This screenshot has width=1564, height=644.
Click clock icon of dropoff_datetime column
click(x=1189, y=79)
...
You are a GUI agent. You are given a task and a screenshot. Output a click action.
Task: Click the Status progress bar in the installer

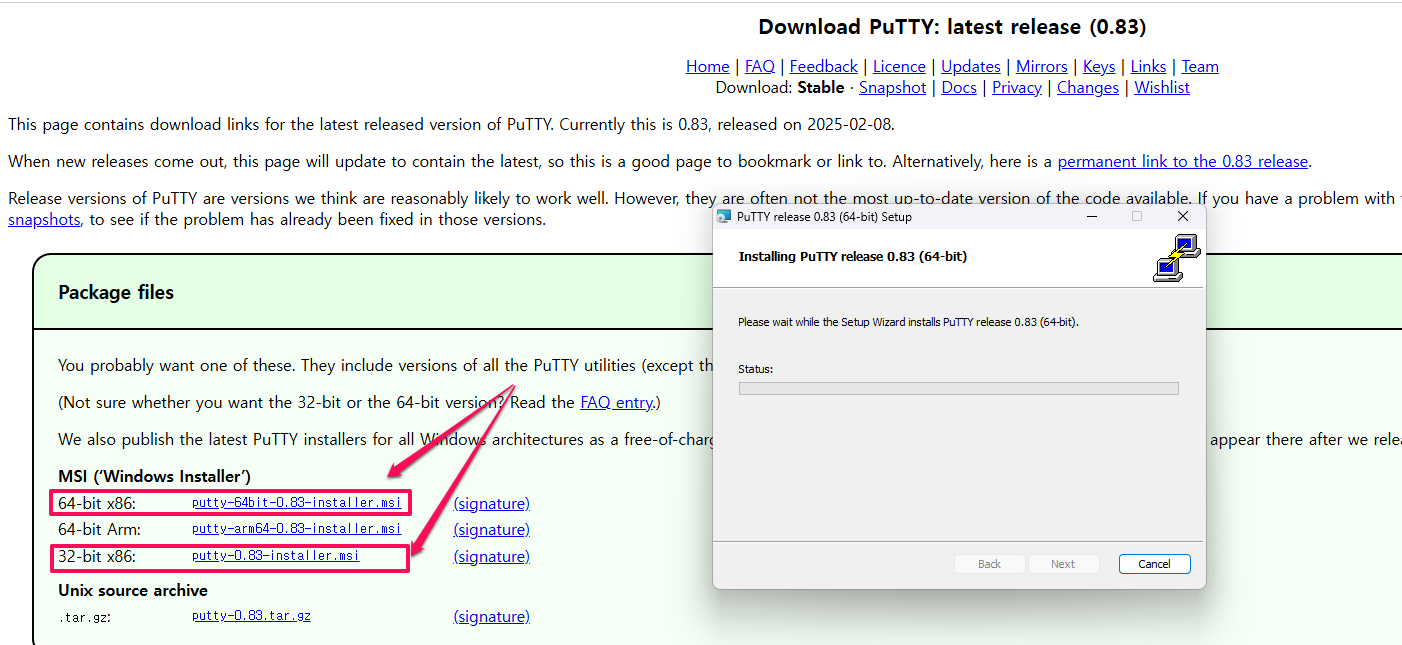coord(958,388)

Problem description
What is needed is every line of the records above that contains the word "screenshot".

Solution for this exercise
This screenshot has width=1564, height=644.
You are a GUI agent. You are given a task and a screenshot. Output a click action.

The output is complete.